Já os americanos, cujo presidente não acredita em aquecimento global tiveram dois furacões catastróficos até agora. E até dezembro vai ter muito mais.
O verão ainda não chegou e a Antártida já começou a descongelar. Outro dia o avião DC-8 do projeto Icebridge da NASA fotografou um imenso iceberg retangular se soltando da já combalida geleira de Larsen. A humanidade continua a destruir o planeta em módicas prestações e ninguém faz nada. Semana passada foi divulgado mais um daqueles relatórios bianuais do World Wildlife Fund com resultados preocupantes. Segundo o WWF 60% dos animais do planeta morreram nos últimos quarenta anos. Aves e animais marinhos estão morrendo intoxicados pelos restos de plástico que tomam conta dos oceanos. 20% da floresta amazônica sumiu, e os especialistas afirmam que se chegar a 25% os danos serão irreversíveis.
Como Donald Trump o novo presidente eleito não está nem aí para isso. E morre de amores pela bancada ruralista e outros defensores do desmatamento. Uma área de floresta equivalente a duas vezes o estado de São Paulo virou pasto para o gado. E acabou sendo abandonada devido à escassez de chuvas.

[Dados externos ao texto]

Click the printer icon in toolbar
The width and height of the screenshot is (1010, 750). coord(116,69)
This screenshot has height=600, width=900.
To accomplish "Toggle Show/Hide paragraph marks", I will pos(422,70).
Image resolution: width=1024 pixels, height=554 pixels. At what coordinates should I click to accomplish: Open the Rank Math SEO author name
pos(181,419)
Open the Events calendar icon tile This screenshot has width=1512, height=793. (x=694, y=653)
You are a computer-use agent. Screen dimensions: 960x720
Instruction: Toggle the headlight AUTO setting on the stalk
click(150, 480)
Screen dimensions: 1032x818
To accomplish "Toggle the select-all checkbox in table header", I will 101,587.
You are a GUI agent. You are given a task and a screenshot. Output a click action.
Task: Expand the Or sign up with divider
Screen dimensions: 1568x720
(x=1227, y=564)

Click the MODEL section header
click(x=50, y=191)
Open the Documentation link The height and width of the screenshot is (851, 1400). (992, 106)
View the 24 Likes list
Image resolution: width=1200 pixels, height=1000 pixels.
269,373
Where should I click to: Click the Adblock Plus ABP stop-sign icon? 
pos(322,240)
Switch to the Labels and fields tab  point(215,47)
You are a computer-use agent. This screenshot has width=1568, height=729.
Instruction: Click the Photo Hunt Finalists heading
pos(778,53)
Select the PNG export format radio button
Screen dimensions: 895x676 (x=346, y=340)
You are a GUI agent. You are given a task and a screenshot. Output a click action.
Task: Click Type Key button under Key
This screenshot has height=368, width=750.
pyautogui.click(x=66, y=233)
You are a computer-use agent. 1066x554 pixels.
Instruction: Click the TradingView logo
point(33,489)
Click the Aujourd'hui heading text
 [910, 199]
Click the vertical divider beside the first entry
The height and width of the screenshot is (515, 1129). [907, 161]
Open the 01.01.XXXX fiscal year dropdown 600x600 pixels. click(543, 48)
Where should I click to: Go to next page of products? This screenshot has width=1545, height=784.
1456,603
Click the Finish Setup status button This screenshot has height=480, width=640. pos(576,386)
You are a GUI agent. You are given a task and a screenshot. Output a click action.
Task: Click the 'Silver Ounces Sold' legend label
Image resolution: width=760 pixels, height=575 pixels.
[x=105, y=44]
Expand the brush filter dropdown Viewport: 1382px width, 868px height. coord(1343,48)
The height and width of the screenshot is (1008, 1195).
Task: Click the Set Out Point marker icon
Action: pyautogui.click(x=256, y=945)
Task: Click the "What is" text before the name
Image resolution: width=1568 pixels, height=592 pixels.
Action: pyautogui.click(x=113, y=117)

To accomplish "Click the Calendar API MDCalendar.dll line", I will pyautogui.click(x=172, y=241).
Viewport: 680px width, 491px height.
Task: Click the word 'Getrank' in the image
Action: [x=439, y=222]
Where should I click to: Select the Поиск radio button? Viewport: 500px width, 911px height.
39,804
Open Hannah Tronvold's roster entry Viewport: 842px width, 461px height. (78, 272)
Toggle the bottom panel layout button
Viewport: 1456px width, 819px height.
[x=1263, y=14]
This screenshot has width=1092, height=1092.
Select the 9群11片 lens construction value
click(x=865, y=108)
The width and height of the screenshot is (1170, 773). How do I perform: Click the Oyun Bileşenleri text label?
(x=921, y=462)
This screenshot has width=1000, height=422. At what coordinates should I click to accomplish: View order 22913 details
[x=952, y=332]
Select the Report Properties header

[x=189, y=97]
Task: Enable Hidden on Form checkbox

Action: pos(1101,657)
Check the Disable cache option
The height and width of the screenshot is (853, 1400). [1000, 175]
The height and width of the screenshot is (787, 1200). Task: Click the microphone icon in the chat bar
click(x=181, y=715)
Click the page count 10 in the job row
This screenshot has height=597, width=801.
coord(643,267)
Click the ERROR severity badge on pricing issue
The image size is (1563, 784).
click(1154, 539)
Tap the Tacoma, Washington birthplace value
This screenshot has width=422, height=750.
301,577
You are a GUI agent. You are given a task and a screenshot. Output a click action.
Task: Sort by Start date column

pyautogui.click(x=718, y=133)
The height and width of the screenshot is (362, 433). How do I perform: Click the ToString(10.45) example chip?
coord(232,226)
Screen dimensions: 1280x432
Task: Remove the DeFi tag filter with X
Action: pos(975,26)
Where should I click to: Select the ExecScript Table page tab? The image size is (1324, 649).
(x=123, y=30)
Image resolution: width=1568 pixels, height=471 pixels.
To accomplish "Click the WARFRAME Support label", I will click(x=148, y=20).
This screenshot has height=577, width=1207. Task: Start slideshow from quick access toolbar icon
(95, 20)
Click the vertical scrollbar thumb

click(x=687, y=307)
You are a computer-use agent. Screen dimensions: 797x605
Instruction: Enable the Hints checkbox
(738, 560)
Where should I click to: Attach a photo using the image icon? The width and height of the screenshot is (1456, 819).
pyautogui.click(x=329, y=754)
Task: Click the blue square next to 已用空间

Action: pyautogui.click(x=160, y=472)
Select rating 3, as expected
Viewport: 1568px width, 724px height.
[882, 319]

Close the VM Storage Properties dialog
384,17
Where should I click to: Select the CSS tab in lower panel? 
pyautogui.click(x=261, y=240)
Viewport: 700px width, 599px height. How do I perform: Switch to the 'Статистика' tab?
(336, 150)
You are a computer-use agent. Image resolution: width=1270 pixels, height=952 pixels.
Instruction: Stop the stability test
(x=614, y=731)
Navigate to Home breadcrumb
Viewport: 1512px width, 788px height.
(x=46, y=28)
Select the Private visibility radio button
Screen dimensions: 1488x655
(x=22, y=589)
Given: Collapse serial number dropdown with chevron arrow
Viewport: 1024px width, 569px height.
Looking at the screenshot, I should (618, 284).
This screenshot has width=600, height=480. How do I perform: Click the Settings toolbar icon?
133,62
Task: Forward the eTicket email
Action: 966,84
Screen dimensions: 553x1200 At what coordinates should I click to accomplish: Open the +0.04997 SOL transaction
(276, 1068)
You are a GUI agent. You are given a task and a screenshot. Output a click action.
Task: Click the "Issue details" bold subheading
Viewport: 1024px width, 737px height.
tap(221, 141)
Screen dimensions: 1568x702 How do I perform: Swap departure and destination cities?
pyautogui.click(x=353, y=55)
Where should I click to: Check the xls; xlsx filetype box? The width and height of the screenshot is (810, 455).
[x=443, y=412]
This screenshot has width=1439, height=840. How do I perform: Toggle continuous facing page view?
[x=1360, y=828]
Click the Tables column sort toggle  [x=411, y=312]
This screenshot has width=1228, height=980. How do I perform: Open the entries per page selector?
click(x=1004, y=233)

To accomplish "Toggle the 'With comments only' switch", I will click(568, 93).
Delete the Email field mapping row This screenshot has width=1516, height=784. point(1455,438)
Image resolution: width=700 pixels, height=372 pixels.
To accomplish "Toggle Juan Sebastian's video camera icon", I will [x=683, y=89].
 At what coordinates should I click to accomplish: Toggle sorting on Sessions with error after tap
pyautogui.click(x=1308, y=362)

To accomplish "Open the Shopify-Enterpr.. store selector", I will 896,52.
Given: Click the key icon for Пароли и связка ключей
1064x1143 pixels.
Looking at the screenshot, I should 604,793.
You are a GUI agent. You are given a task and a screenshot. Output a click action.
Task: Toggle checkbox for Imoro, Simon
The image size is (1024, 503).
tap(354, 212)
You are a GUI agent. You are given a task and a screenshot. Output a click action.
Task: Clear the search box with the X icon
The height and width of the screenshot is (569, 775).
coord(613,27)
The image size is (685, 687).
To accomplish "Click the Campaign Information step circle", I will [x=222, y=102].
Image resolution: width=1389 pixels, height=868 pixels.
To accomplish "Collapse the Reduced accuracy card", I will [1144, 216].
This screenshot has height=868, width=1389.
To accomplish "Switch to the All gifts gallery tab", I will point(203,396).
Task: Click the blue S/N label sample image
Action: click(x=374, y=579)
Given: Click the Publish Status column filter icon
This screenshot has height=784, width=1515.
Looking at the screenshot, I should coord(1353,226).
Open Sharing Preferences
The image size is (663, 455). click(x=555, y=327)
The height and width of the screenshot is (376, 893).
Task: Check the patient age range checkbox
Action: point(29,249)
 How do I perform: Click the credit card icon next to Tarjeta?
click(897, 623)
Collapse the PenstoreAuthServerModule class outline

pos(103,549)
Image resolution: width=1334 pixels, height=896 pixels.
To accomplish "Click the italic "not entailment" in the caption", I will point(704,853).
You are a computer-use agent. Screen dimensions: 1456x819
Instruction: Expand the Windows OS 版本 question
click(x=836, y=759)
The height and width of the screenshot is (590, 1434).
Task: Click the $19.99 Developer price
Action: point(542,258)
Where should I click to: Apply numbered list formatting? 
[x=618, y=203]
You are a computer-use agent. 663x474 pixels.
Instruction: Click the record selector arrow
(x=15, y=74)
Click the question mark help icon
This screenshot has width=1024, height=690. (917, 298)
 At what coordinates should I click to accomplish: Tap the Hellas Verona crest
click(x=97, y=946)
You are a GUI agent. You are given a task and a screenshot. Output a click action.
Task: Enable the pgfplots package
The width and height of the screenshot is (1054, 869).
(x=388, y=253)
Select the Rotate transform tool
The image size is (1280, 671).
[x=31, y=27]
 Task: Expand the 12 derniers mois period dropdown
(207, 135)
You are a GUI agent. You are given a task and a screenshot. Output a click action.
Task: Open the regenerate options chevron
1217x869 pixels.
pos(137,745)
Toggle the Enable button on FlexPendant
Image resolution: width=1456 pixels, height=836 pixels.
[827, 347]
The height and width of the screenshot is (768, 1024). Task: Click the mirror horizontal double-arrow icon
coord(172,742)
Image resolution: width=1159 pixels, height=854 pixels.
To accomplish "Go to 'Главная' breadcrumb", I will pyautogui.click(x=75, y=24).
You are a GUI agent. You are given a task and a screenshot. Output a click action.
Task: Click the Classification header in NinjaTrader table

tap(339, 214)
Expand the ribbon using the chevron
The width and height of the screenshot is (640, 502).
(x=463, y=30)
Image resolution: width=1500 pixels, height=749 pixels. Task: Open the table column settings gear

Sem a floresta vêm a seca, as nascentes desaparecem, os rios viram atoleiros. E se o leitor esta se perguntando o que é que isso tem a ver com a primavera maluca, lá em cima, eu explico que tem tudo a ver.
É a destruição das florestas, e da natureza em geral que deixa o clima maluco. E provoca aquelas epidemias de doenças tropicais que já estão virando rotina no Brasil. A seca, que era um problema restrito ao nordeste se espalhou pelo Brasil. E daqui pouco vai ser tarde demais para reverter à situação.
E aí não vai adiantar choro nem vela.